The battle waged by most prestigious hospitals, nursing universities and other nurse individuals to ensure that the profession’s credibility and integrity is maintained is something positive to look at. Their step in the right direction is noteworthy and commendable. While their battle is but a part of a bigger struggle to help restore credibility, decency and integrity of the nursing profession and the Filipino people, the political hitch-hikers, passers and flunkers were busy fighting a private war.

The recent conciliatory discussion held between various sectors involved in the profession is another positive move that we can all learn from. Department of Labor and Employment Secretary Arturo Brion’s suggested forward move is well-meaning and appropriate. Resolving the issues this way is far better than waging popularity contests between parties. After these vital points have been taken care of, then other equally important matters can then be addressed more efficiently and clearly.

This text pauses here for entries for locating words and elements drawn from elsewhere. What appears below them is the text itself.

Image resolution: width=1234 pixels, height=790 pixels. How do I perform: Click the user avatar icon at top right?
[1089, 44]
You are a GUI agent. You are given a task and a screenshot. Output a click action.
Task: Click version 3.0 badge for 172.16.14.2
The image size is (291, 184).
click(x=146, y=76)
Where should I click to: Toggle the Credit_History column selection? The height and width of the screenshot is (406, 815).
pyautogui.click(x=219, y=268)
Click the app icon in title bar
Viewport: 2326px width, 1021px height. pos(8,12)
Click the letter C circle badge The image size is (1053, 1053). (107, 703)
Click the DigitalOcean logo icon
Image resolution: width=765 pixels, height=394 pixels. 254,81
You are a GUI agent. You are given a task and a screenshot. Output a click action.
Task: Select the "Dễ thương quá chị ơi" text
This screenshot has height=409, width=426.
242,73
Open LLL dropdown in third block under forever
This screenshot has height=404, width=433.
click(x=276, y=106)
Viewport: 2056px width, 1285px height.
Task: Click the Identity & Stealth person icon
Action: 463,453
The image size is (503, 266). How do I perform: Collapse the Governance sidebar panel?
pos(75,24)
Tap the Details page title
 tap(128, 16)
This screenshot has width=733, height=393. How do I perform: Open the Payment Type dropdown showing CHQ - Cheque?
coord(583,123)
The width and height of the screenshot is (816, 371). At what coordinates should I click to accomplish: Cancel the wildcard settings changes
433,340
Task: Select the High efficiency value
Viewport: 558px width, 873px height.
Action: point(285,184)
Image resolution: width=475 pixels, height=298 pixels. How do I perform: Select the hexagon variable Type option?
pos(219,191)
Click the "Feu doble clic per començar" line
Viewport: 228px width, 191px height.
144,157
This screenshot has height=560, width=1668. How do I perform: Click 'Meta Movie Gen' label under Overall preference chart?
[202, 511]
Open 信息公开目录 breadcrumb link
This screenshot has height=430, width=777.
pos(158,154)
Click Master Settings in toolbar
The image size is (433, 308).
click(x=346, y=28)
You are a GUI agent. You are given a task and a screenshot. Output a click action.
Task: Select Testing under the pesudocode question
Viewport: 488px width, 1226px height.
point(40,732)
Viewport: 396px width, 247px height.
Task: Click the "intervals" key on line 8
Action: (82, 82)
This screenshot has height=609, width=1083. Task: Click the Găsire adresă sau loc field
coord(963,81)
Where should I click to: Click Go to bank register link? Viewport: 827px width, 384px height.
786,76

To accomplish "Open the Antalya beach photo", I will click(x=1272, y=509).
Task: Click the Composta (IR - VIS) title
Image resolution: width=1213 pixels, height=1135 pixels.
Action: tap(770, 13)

Resolving the conflicts through the conciliatory talks has proven its pound of worth. However, the decaying logic inside the system is unable to hold its anchor with the irregularities discovered within the PRC test computations. It seems like the longer the system is ‘tested’, the more unlawful activity will be discovered.

That’s life. Political and individual interests prevail over the common good. Then again, now that the disease has surfaced, it’s about time that the powers-that-be act upon this corrosive illness that has plagued the system for some time. In the words of Mr. Apolonio Ramos (of Marikina City), the following should have been initially done as a means of cleansing the system:

1. The National Bureau of Investigation (NBI) should have been tasked to investigate the case and question the examiners, review centers and examinees. Meantime, the results should have been withheld, pending the results of the investigation.

2. After receiving the NBI findings, the justice secretary should have transmitted them to the President and made the proper recommendations.

3. Those found to have committed acts inimical to the fair conduct of the examinations should have been promptly charged in court.

4. If examiners were found to have been involved in the leakage, they should have been immediately removed from office (to prevent their interfering with the investigation). Administrative and criminal cases should have been filed against them.

5. All the review centers involved in the scandal should have been closed, and proper charges should have been filed against their erring officials.

6. The nursing licensure examinations should have been deemed a failure and the results nullified, nationwide. A new set of examiners should have been appointed and another licensure examination should have been scheduled, as early as October 2006, with the examinees (who took the questionable examinations) exempt from paying all the fees required.

7. Examinees who took advantage of the leaked questions should have been permanently barred from taking any nursing licensure examination thereafter.

By the way, in view of all these disgrace and humiliation, incumbent PRC Chief Leonor Tripon-Rosero should offer her voluntary resignation as a graceful means of exiting. Otherwise, President Gloria Macapagal Arroyo should give her the final letter should the interest of the country, the Nursing profession, and all other professions under PRC be in her main agenda and priority. The country is sick and the Filipino people’s collective attitude, effort and sacrifices will be the cure.